I was recently skimming through my backlog of magazines published by my English Teachers’ professional org when I saw what I thought was a kind of strange editorial piece, given the audience. I feel like a bad scholar for not being able to cite it and I didn’t think much of it at the time but the piece warned about the threat of a medical model in education. You know, experimenting, seeing what works and what doesn’t, being accountable for the serious responsibility of education.
For those of you who haven’t really thought about scientism in education - I hadn’t till fairly recently - the definition is “excessive belief in the power of scientific knowledge and techniques.” I wondered why this would be addressed as a threat, especially in English. Remember that until fairly recently, teachers have routinely asked students to guess instead of decode words. As I’ve written about here, education academics often don’t have a huge amount to do with the learning or reading scientists. I did wonder how and why we are getting to a point of excess. Is scientific belief a credible threat in education? And if not, where does this fear come from?

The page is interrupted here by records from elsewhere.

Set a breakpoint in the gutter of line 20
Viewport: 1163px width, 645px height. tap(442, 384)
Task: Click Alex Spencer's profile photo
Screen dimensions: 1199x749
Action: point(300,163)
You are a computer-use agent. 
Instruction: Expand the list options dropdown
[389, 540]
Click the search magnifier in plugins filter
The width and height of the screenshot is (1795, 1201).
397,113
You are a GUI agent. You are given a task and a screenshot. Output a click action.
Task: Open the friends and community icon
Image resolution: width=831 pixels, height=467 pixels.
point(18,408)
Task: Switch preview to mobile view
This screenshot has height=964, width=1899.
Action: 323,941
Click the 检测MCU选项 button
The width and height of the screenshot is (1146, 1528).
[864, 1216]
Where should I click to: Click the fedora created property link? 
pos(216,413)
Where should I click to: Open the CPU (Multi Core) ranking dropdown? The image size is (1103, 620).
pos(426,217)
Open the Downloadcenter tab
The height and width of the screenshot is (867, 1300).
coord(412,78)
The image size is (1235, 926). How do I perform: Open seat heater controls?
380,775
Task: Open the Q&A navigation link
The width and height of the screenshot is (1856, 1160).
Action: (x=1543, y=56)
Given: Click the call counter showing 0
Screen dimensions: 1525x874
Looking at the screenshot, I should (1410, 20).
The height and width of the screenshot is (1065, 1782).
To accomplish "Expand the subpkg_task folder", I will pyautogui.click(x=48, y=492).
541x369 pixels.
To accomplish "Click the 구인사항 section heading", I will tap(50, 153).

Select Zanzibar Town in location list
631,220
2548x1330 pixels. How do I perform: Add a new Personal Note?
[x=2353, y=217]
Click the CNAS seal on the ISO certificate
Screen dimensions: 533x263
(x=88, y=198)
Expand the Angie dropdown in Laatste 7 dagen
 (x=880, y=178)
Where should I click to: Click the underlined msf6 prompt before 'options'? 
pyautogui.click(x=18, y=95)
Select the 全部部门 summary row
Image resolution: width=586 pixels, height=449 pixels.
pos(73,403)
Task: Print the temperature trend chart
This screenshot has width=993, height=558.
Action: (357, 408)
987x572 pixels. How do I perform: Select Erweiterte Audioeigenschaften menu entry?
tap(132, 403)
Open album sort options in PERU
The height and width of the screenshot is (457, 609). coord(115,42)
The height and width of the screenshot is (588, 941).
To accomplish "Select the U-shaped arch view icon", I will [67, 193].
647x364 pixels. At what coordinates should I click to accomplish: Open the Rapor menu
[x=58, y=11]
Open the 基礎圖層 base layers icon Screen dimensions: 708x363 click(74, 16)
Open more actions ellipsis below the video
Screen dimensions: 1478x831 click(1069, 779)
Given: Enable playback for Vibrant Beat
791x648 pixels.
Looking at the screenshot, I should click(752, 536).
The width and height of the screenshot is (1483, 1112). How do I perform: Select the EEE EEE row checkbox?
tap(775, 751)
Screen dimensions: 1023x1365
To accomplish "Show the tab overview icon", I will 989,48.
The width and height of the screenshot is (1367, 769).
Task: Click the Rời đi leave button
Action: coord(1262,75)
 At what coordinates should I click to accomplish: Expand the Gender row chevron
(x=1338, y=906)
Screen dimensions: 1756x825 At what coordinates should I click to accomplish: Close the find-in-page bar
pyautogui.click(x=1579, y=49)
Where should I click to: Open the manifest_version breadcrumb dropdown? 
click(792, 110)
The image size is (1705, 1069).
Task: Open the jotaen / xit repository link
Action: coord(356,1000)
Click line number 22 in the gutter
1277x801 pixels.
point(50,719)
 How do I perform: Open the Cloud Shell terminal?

I think we are far from scientism dominating the discourse in education. It’s very hard to shift teacher beliefs and values, as Vivianne Robinson notes. There is no mention of evidence based practice in the AITSL teaching standards. Publication bias is still rife in education, meaning that the wholesale adoption of Hattie’s meta-analyses is plagued with problems. We still know very little about what we shouldn’t be doing in the classroom. Even science itself is going the way of postmodern theory, with some facilities assigning treatments on the basis of race. If anything, science and evidence are under threat.
I looked to a recent national English teaching conference program to see what the balance of priorities really was in my industry. I’m using a rough implement here, but there are 18 mentions of evidence; 63 mentions of diversity; 87 ‘multi’ prefixes - think multi/mode/media; and 155 references to the digital world. I think we can see where the emphasis lies. Diversity, newness and innovation dominate, much like the NSW Syllabus. And of course there is the usual pluralistic, relativistic use of language so common in postmodern academia - literacies, knowledges and pedagogies and the like. It’s not an industry prone to singular ideas about what works.
So I do wonder why, in an industry that spends literal months on assessing learning each year, the idea of assessing pedagogical efficacy is seen as such a threat. I would love to know what you think.